For me GA is boost in gold and hammers, switch is the cherry. It depends on victory you pursue spaceship builders are probably best to use them towards the end, than warmongers considerably earlier.
 
Good thread.

Oracale OR stonehenge is perfectly viable, even for non IND leaders, both is a little harder.

Build at least 3 cottages in your capitial before 1500BC, work them as well.

Beeline Civil Service, if possible make sure it;s in before 1AD.

Warriors v Barbs is perfectly acceptable with good fogbusting, (map dependant though).

6 cities are all you need, so take a mega REX strat with a pinch of salt.
 
IMO trading for old, cheap and less useful techs is rarely worth it even if you get 10 techs for one. Too many tech trades leads to "you're too advanced" -restrictions, and giving out strong military or economic techs may create monsters... Also "you have traded with our worst enemies" - diplo penalty is very severe and must be noted. I don't usually trade any techs with overseas civs until I know all civs and their worst enemies there. Tech trading is very important, but you should carefully think when to trade techs and to whom.

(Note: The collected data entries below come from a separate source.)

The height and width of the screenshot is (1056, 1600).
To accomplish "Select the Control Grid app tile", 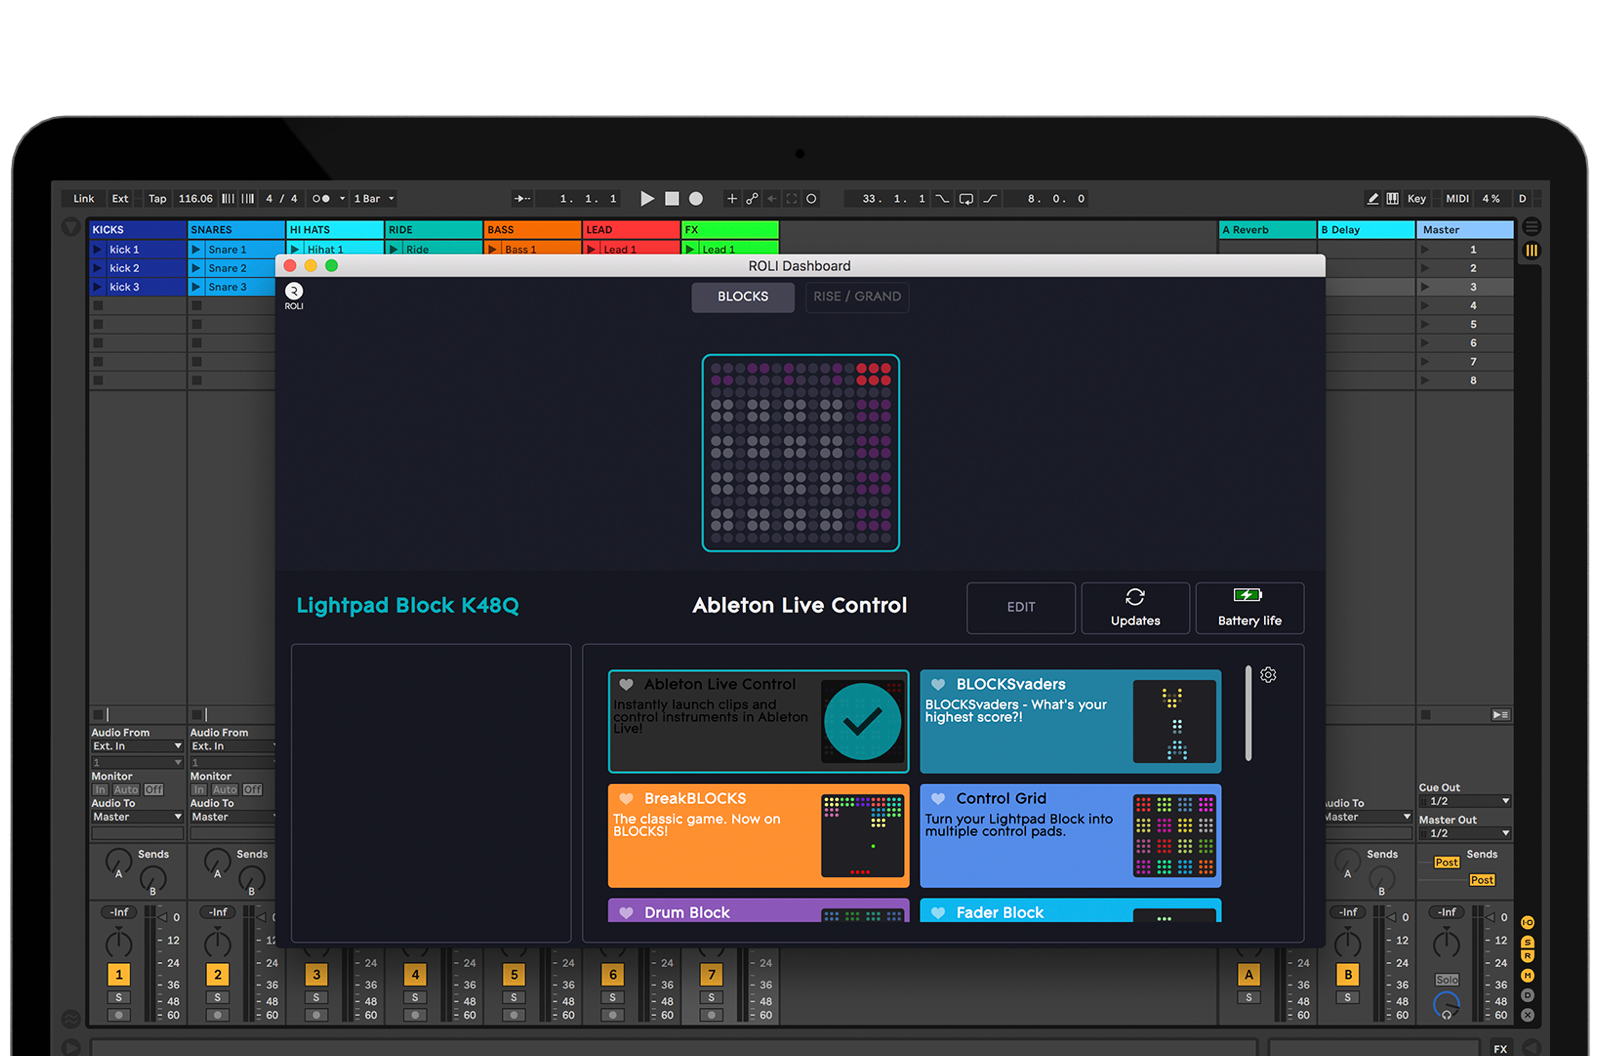I will pyautogui.click(x=1070, y=836).
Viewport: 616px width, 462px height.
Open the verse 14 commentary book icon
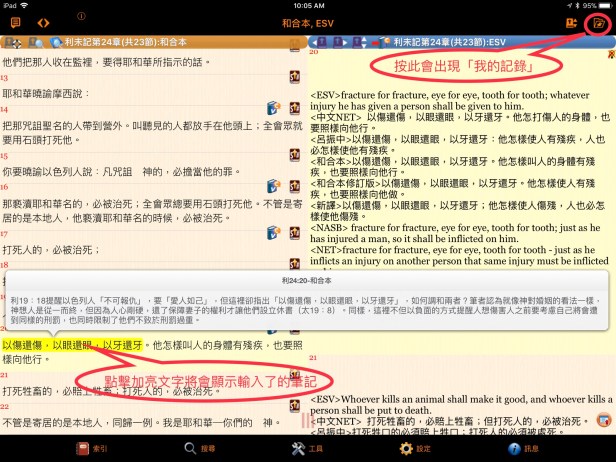pyautogui.click(x=272, y=108)
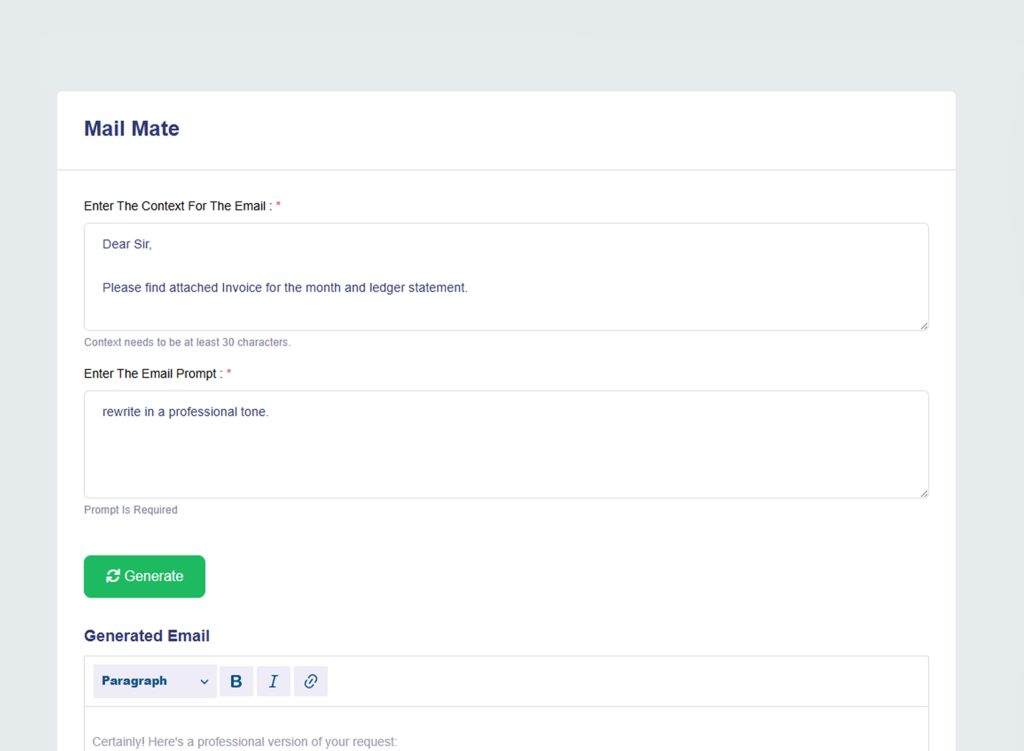Click the 'rewrite in a professional tone' text
Screen dimensions: 1024x751
(185, 412)
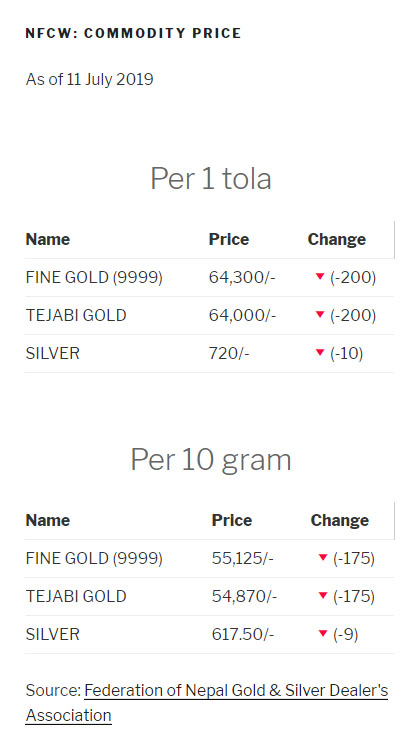
Task: Click the Name column header in the tola table
Action: click(48, 239)
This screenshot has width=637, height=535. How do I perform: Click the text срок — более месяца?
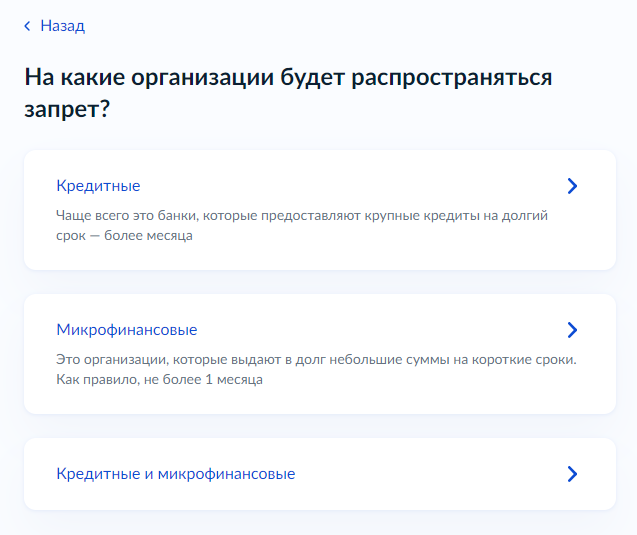124,236
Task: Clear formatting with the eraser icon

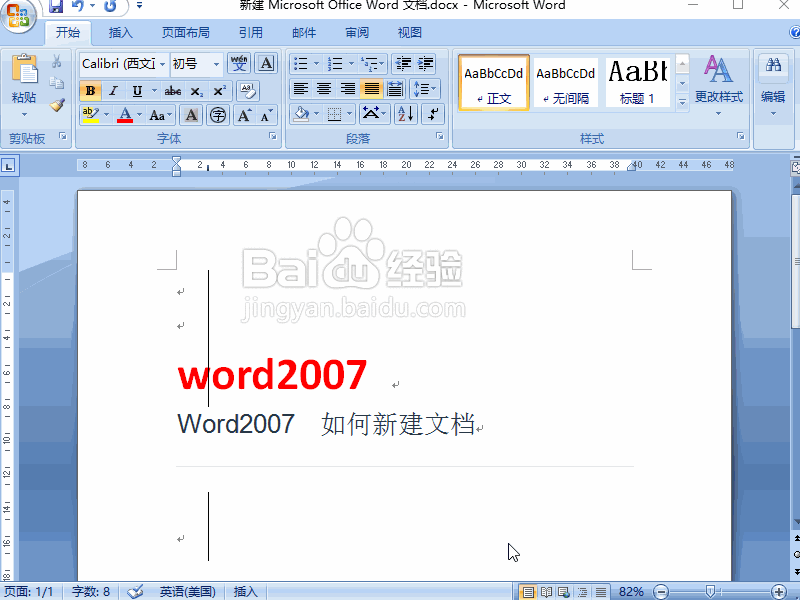Action: pyautogui.click(x=247, y=90)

Great point MkLh. I never worried about WFYBTA before I started playing Emperor, now, I am conscious of it, but still dont have good trade discipline. Rustens example of not even having Archery at 1700 AD is a prime example of trade discipline.

Another one I thought of is about workers, which gmc reminded me of:

-Dont waste worker turns over-improving your cities early. Improve a couple tiles more than your happy-cap, and move your workers to the next city. So often I see novices' games where they have every tile in their first 2 cities improved, and are working many unimproved tiles in cities 3-6. If you cant grow to 10 pop, dont improve 10 tiles. This is especially true of improvements you plan on eventually, but dont need now, like workshops and watermills.